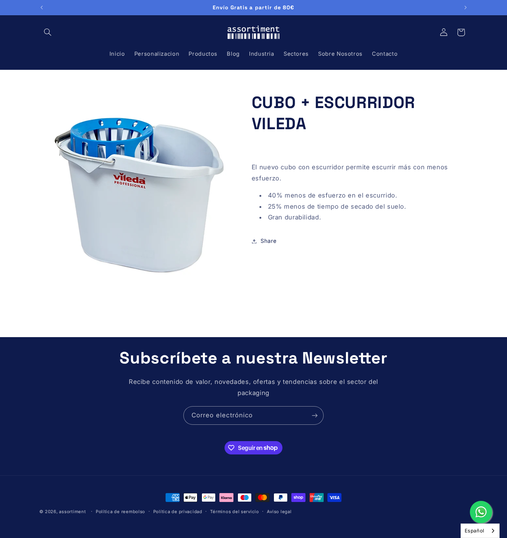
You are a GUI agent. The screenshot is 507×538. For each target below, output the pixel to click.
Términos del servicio (234, 511)
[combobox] (480, 531)
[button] (47, 32)
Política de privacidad (177, 511)
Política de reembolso (120, 511)
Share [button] (269, 241)
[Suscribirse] (314, 415)
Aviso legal (279, 511)
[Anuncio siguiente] (465, 7)
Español (474, 531)
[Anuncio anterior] (41, 7)
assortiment (72, 511)
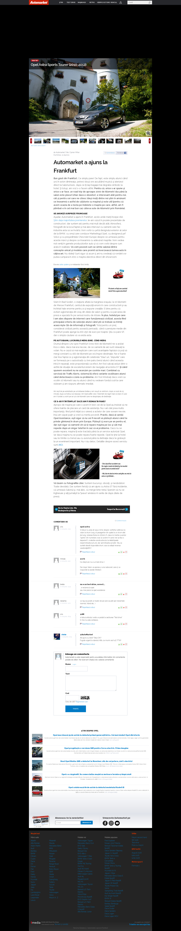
=-=-=-=-=
GOAL OF THE EXERCISE -
Format the items from the line containing "[Anuncio siguiente] (465, 7)" through the end as a JSON list of strings, one string per line, with blank lines omitted. Leave the pictures out.

SOLUTION -
[
  "[Anuncio siguiente] (465, 7)",
  "Español (474, 531)",
  "[Anuncio anterior] (41, 7)",
  "assortiment (72, 511)"
]